The above procedure is tumescent liposuction, which is the typical procedure. Other options include laser-assisted lipo and ultrasound-assisted lipo. Laser-assisted lipo uses a laser to liquefy fat before removal while the ultrasonic-assisted lipo utilizes ultrasonic energy for the same purpose. For a tummy tuck, general anesthesia is administered. The cosmetic surgeon makes a horizontal incision between the hip bones. Weak abdominal muscles are repaired, and excess fat, tissue and skin is removed. The procedure lasts one to five hours.

Patients can undergo a mini tummy tuck or a full tummy tuck. A mini tummy tuck concentrates on the lower abdomen, while a full tummy tuck focuses both above and below the belly button.


Patients are unable to drive after either procedure. The procedure for liposuction may be completed in a clinic or in a hospital, depending on the surgeon. Recovery takes a few days to two weeks. Patients typically experience swelling, bruising and pain. Compression bandages are used to minimize swelling.

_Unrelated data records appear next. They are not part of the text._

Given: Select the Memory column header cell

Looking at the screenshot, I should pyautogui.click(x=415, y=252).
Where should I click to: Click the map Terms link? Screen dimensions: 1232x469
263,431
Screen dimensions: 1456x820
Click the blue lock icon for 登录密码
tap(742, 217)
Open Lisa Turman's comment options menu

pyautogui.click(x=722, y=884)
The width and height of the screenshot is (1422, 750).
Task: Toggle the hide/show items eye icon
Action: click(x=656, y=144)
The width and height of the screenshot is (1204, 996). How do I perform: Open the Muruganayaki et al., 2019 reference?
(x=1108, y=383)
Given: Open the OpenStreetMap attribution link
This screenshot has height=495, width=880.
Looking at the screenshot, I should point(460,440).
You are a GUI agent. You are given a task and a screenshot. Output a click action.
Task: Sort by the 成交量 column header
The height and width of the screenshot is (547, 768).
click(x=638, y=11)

Tummy tucks are performed in a hospital. At-home recovery takes four to six weeks. Patients typically experience swelling, bruising and pain. They also cannot stand up straight. Compression bandages are used to minimize swelling.


Liposuction carries with it certain risks. Typical risks include uneven contours, asymmetry, change in skin sensation and skin discoloration or swelling. Significant complications include excessive fluid loss or fluid accumulation, skin or nerve damage and unfavorable scarring. Infection is always a risk. Serious but rare complications include fat clots, blood clots and damage to deeper structures such as nerves, blood vessels, muscles, lungs and abdominal organs. Those undergoing ultrasound-assisted liposuction risk thermal burns or heat injuries from the ultrasound.

Typical risks of abdominoplasty include asymmetry, unfavorable scarring, numbness or other changes in skin sensation and skin discoloration. Infection is always a risk. Bleeding and fluid accumulation are serious complications. Other serious but rare complications include skin loss, blood clots, nerve damage, deep vein thrombosis, cardiac and pulmonary complications.